[GOAL OF THE EXERCISE] Quote, word for word, every line from the start of the lines below down through the one containing "The image size is (952, 1233).".

[MATERIALS PROVIDED]
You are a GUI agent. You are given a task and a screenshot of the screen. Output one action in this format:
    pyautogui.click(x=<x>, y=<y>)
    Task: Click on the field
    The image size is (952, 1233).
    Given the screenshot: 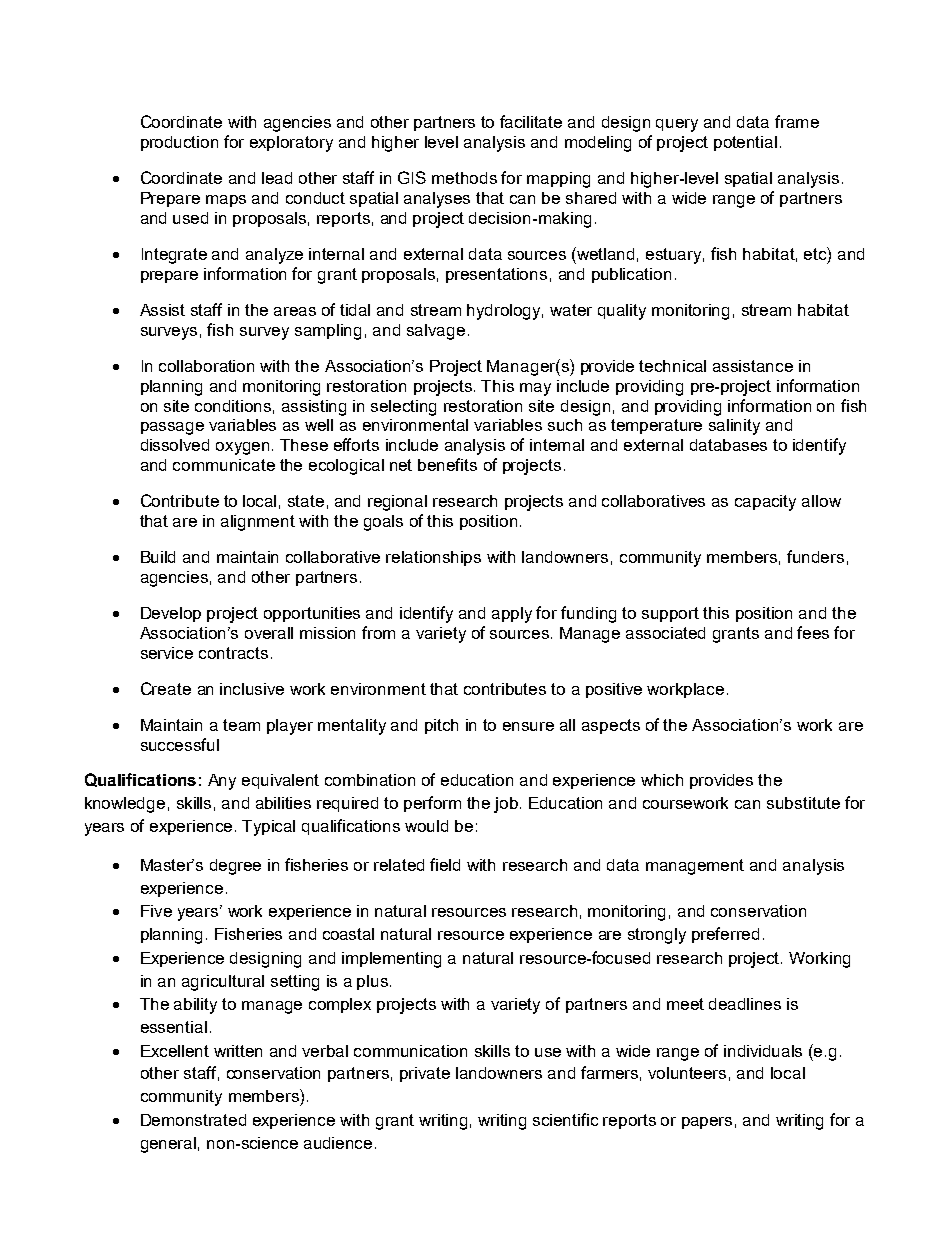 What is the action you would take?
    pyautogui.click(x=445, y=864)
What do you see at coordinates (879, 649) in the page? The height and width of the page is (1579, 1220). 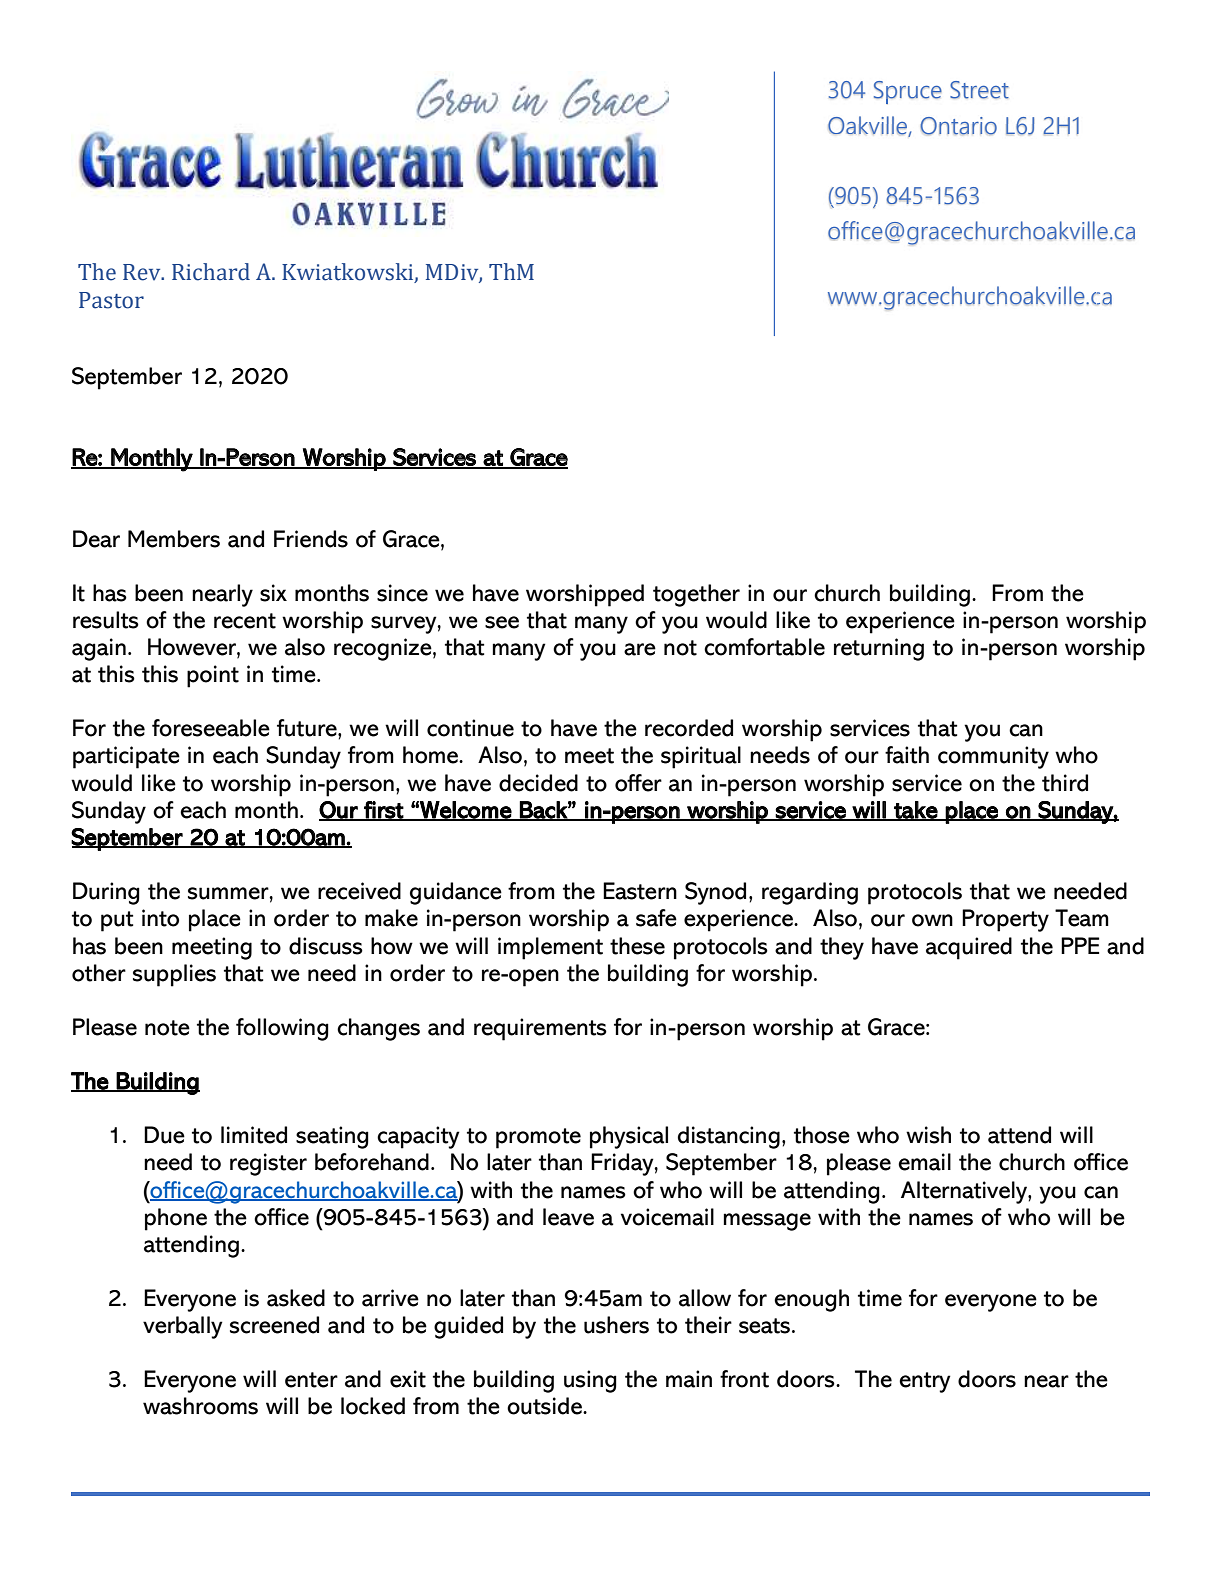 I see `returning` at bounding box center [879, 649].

[REPLY TO THE EXERCISE]
You are a GUI agent. You are given a task and a screenshot of the screen. Output one action in this format:
    pyautogui.click(x=<x>, y=<y>)
    Task: Click on the field
    The image size is (952, 1233).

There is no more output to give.